Friday, February 22, 2008

An International Momentum Study

ABN AMRO released their annual Global Investment Returns Yearbook (hat tip CXO Advisory Group). Per ABN AMRO's synopsis “It is produced for ABN AMRO by London Business School experts Elroy Dimson, Paul Marsh and Mike Staunton, with a contributed chapter by Rolf Elgeti, ABN AMRO’s former Head of Equity Strategy.”

They have a database of stocks, bonds, and foreign exchange going back to 1900 for Australia, Belgium, Canada, Denmark, France, Germany, Ireland, Italy, Japan, the Netherlands, Norway, South Africa, Spain, Sweden, Switzerland, the United Kingdom, and the United States.

Here is a chart that they provided showing the correlation of the U.S., U.K., German, and Japanese stock markets since 2000. The returns are adjusted for inflation and are in the local currencies. So much for diversification.

They also have a chart showing how stocks have performed in the U.S. and the U.K. since 1900. $1 invested in the U.S. in 1900 would have grown to $239 by the end of 2007. With Dividends reinvested the $1 would have grown to $22,745. £1 invested in the UK would have achieved almost exactly the same results of £22,252 with dividends reinvested.

They also updated a study published by Griffin, Ji, and Martin in the Journal of Finance.

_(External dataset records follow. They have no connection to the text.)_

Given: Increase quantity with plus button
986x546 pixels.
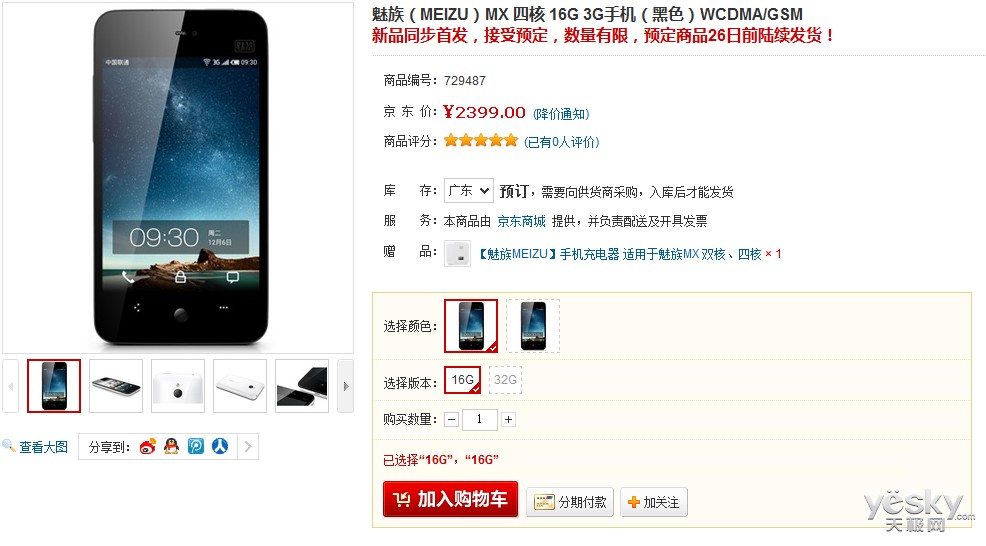Looking at the screenshot, I should [508, 420].
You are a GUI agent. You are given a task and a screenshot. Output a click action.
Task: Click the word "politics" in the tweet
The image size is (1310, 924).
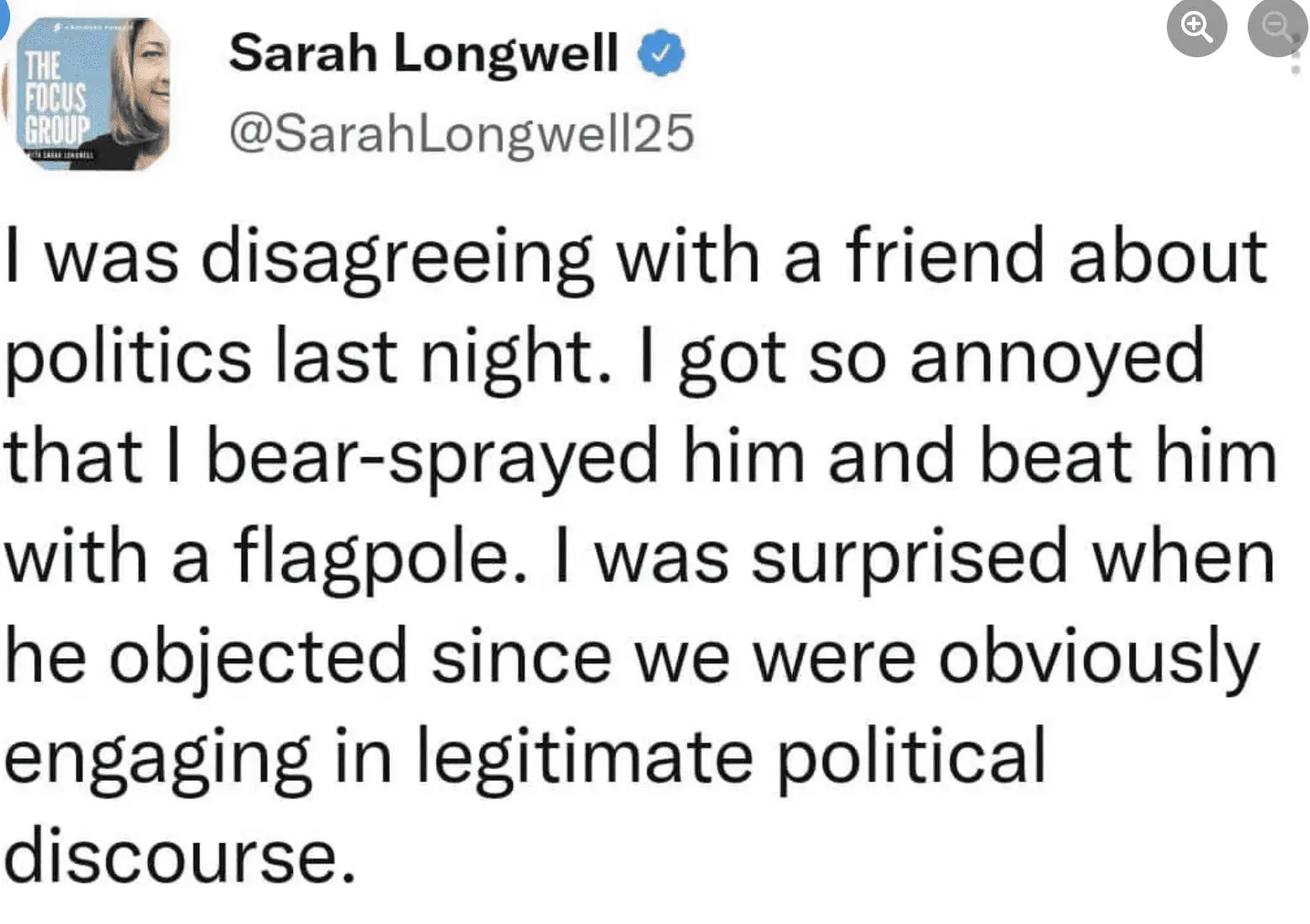[x=129, y=358]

The original study took a look at stocks from around the world going back as far as 1975 up to 2000. The U.S. data went back to 1926. They looked at stocks that were in the top 20% and compared them to stocks that were in the bottom 20% in returns looking back 6 months. They found that the top stocks substantially outperformed the bottom stocks in the next 6 months. The gains reversed over 1 to 5 year timeframes.

The London Business School used a model that looked at the top 20% and bottom 20% stocks based on returns in the last 12 months. They would wait one month, hold for one month, and then rebalance.


Using this model, the top 20% stocks in the U.K. outperformed the bottom 20% by 10.3% since 1900.

Applying this model to 17 countries, they found that the top performing stocks outperformed the bottom stocks in 16 out of 17 countries since 2000. The exception was the U.S.